Market movements, largely muted, followed a mixed day on Wall Street, where equities tumbled between losses and gains and ended up falling amid conflicting signals about the prospects for trade talks.

The Dow Jones Industrial Average fell 0.11% to $ 25,338.84, the S & P 500 from 0.22% to 2737.8% and the Nasdaq Composite lost 0.25% to 7,273.08% at the closing on Thursday.

Futures in the US stock market signaled greater weakness on Friday as S & P e-mini futures dropped 0.14% to 2,740.5.

Investors are waiting for a meeting between Chinese President Xi Jinping and US President Donald Trump, during which leaders should discuss the deadly trade war between countries.

The remarks of a US official added to the apprehension of protesters in anticipation of the weekend meeting. According to Peter Navarro, White House's trade advisor, who advocated a tougher trade policy with China, would be present.

Washington's mixed signals on the prospects of a China trade rapprochement have caused many investors to remain on the sidelines.

"Rather than hit the headlines, the market has taken a casual approach and prices are soaring until we see the result," National Australia Bank analysts said in a morning note.

Defying the moderate mood, Australian stocks were 1.1% lower, driven lower by maker Coca-Cola Amatil Ltd., which had lost 12.1% on a weak outlook for 2019.

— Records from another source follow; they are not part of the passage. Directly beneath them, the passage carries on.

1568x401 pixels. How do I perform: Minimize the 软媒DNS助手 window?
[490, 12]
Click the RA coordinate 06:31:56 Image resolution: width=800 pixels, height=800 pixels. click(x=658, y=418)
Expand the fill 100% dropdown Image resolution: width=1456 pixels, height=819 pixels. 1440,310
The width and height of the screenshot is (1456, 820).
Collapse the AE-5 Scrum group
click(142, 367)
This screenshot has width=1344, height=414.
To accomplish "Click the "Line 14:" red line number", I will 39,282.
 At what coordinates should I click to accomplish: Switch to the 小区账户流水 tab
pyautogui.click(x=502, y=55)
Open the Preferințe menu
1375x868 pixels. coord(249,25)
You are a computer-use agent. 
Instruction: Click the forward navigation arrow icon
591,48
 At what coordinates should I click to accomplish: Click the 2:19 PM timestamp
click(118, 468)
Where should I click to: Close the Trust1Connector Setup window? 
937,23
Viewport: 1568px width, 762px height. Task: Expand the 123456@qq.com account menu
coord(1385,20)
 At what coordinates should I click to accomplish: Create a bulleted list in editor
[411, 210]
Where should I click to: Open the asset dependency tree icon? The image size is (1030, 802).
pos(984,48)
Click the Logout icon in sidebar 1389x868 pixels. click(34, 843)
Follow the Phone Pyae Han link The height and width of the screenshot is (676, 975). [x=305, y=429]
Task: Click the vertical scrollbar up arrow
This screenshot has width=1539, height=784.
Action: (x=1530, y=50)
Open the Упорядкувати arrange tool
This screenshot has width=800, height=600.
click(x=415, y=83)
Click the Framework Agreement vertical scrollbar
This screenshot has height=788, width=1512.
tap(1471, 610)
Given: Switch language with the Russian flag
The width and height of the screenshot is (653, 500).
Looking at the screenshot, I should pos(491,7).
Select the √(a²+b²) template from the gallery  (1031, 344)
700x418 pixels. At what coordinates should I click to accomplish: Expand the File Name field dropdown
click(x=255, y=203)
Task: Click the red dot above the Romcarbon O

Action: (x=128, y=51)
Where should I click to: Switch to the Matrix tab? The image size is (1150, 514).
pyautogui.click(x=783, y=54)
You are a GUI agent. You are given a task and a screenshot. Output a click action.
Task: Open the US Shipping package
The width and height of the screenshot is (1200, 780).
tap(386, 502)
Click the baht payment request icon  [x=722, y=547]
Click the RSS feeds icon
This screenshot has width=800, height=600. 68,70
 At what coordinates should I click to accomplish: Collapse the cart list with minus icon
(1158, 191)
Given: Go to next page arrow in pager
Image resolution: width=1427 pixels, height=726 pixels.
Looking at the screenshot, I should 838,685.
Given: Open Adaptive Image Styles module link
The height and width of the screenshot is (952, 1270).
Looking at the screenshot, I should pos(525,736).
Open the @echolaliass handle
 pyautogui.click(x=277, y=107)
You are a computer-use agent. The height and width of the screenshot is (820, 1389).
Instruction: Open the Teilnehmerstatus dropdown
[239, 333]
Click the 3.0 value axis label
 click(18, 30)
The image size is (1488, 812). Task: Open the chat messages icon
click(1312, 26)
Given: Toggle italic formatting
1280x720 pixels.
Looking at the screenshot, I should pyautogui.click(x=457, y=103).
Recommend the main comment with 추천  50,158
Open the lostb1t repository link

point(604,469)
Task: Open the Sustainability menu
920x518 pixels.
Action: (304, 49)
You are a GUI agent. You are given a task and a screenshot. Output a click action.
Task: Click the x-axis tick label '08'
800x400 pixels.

"They presented it as another year of transformation, which, according to fund managers, means that earnings growth will not be as good," said William O. Loughlin, investment analyst at Rivkin Securities in Sydney.

Global investors also remain reluctant to radically change their positions as they seek clarification on the Federal Reserve's policy direction.

The minutes of the Fed's latest monetary policy meeting showed that almost all officials agreed on a further increase in interest rates "should be justified soon enough", but opened a debate on time to suspend increases and how to relay these plans to the public.

The minutes follow comments by federal President Jerome Powell earlier this week, which some have interpreted as indicating a change of dovish.

The yield on two-year US Treasuries, considered sensitive to expectations of a Fed rate hike, was 2.8066% on Friday, compared to 2.813% in the United States.

10-year Treasuries returned 3.0261% versus 3.035% in the United States on Thursday.

The dollar fell 0.08% against the yen to 113.38, while the euro was at 1.1391 dollar.

In commodities markets, US crude prices declined after rising, pointing out that Russia was increasingly convinced of the need to reduce oil production in concert with the Organization of Petroleum Exporting Countries ( OPEC). OPEC and its allies meet in Vienna on 6 and 7 December.

US crude plunged 0.1% to 51.41 dollars a barrel.